----- Exercise passage -----
When You Think You Can’t, You Can

    Everywhere we turn these days, we’re bombarded with medical tips, so now it’s my turn to pass one along: Eat fiber and do whatever it takes to lovingly care for your colon. I guess I didn’t, and I have recently spent several weeks of my life enduring some rather awful procedures and discussing things normal people never talk about.

    My diagnosis was diverticulitis and the recommended treatment was surgery. Just a few snips and stitches and Ms. Humpty Dumpty would be good to go. But first, my doctors needed to scout out the territory.

    Oooooooh, that part was NO fun. I had to drink “nuclear milkshakes” for two tests, down a gallon of “human Drano” before some other tests, and have LOTS of nuclear stuff “installed” before another photo shoot. I told the radiologist that if my colon was photographed once more, I was going to hire an agent.

    My digestive system is like Michael Jackson – too often photographed, disturbing to look at, disgusting to talk about, and more than a little kinky.
----- Study material -----
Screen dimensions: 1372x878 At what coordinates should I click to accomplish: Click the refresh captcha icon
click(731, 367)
-----
----- Study material -----
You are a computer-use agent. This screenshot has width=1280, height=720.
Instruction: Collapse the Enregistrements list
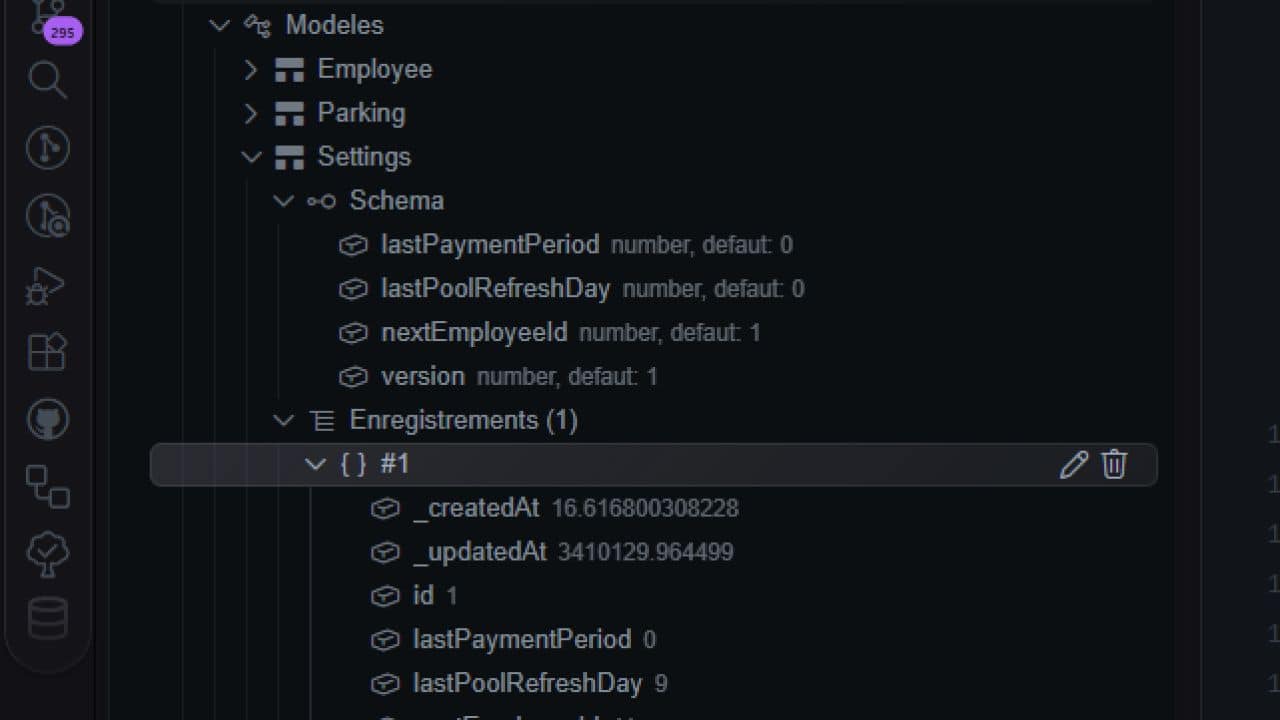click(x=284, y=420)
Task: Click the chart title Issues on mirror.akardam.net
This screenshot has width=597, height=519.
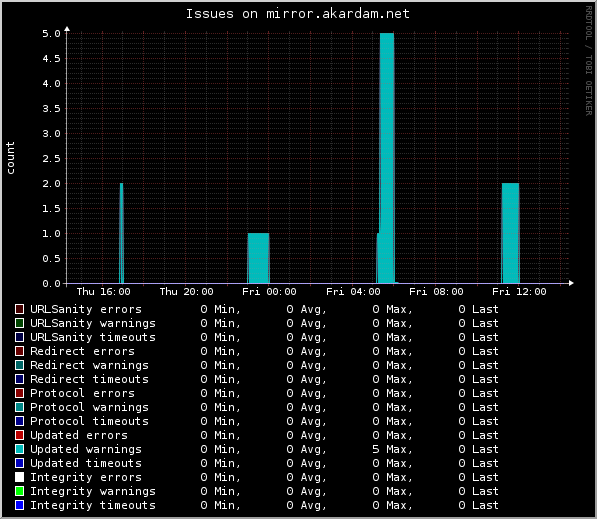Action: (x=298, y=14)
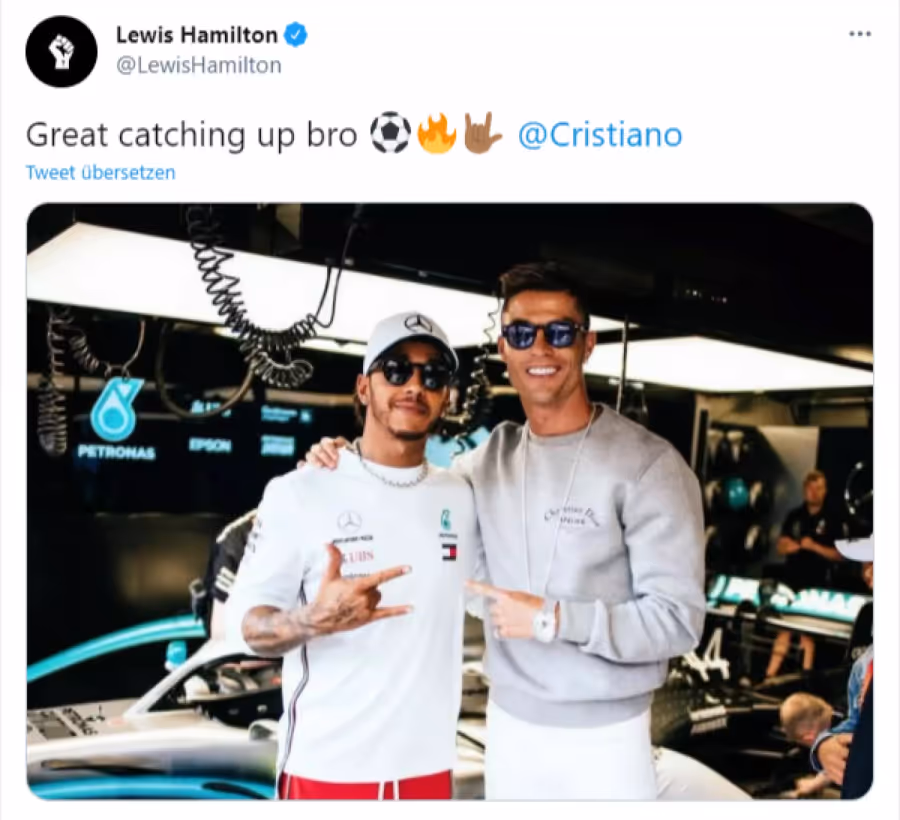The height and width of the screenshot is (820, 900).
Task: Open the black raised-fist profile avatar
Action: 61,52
-----
-- Instructions --
A. Write out the part of the diverticulitis essay starting at "When You Think" and ending at "out the territory.".
B. Extend the diverticulitis essay past its last sentence.

-- Answers to the exercises --
A.
When You Think You Can’t, You Can

    Everywhere we turn these days, we’re bombarded with medical tips, so now it’s my turn to pass one along: Eat fiber and do whatever it takes to lovingly care for your colon. I guess I didn’t, and I have recently spent several weeks of my life enduring some rather awful procedures and discussing things normal people never talk about.

    My diagnosis was diverticulitis and the recommended treatment was surgery. Just a few snips and stitches and Ms. Humpty Dumpty would be good to go. But first, my doctors needed to scout out the territory.

B.
    I deserve at least a bumper sticker (“Bet My Colon is Cleaner Than Yours”) for surviving with even a shred of dignity intact.

    Am I telling you more than you want to know simply because I can? No, I’m here to share the transcending lessons I gleaned from my weeks of digestive mayhem. Here are a few:

     · When you think you can’t, with God’s help, you can. During some of these most unpleasant procedures, I longed to have a Shirley McClain, New Age, out-of-body experience. Then I remembered that I had something much better to help me – the peace of God. I recalled a verse I had memorized once for a root canal: “You will keep him in perfect peace, whose mind is stayed on You, because he trusts in You.” (Isaiah 26:3) It worked. I found a measure of peace in the midst of some very dicey circumstances. I thought I couldn’t, but with God’s help, I did.

    · God provides good people to help us through bad times. Caring and competent doctors and nurses, a tender and strong husband, loving sons, a “casserole patrol” who fed my family, friends who prayed and encouraged – God touched me deeply and loved me well through so many people.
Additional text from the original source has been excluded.